COVID-19 has also prompted and will likely continue to prompt employees to initiate the interactive process in order to receive reasonable accommodations under the ADA. Many employees are requesting to continue to work from home or “telework” as a reasonable accommodation either because they do not want to risk exposure to COVID-19 by returning to the workplace, or their health care provider has recommended they continue working from home due to various health conditions.

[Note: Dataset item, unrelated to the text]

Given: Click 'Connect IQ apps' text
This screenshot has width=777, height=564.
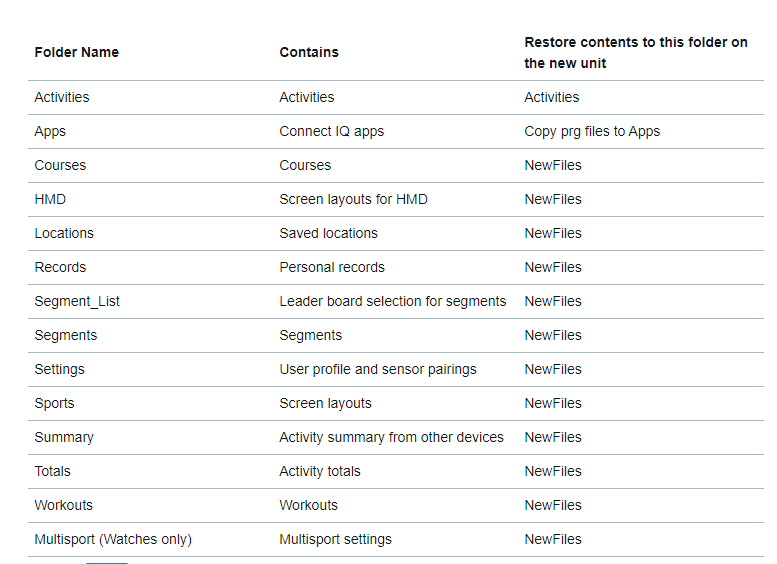Looking at the screenshot, I should click(331, 131).
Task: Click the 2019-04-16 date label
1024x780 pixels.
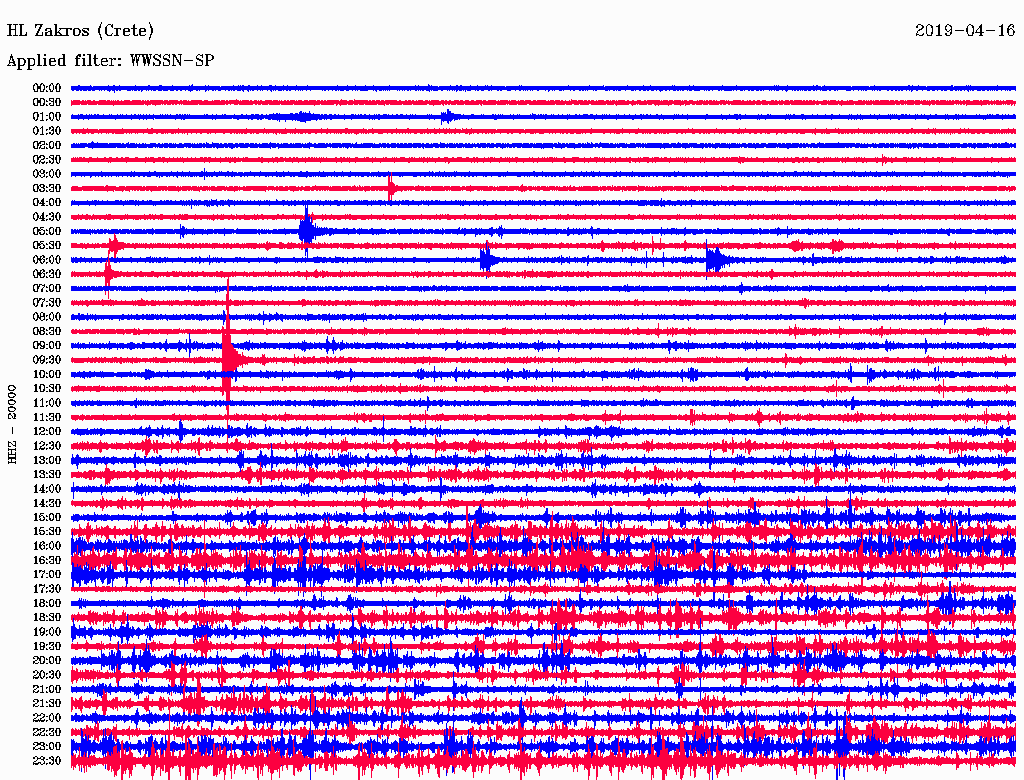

The ADA defines “reasonable accommodation” as one that allows an employee to perform “essential job functions” while not causing an “undue hardship” to the employer. Undue hardship is categorized as a “significant delay or expense.” Employers may have a more difficult time arguing that employees are not able to perform their essential job functions at home because, for the last ten months, employees have been performing their essential job functions while working from home. However, this does not mean that an employer must offer teleworking as a reasonable accommodation. The employer and employee must still engage in the interactive process to explore potential accommodations that will allow the employee to perform essential job functions while also not creating an undue hardship for the employer.

Additionally, the Equal Employment Opportunity Commission (EEOC) has stated that “the fact that an employer temporarily excused performance of one or more essential functions when it closed the workplace and enabled employees to telework for the purpose of keeping them safe from COVID-19, or otherwise chose to permit telework, does not mean that [1] the employer permanently changed the job’s essential functions; [2] telework was always a feasible accommodation; or [3] that it does not pose an undue hardship.” Thus, any reasonable accommodation that calls for teleworking must follow the ADA guidelines regardless of what was done at the start of the pandemic and it must not cause an undue hardship to the employer. Employers should also consider updating job descriptions to document the need for employees to be physically present in the workplace along with the rationale for that need.

In closing, Indiana employers should review OSHA guidelines, the CDC’s prevention website and Back on Track Indiana to safely prepare businesses for employees to return to the workplace.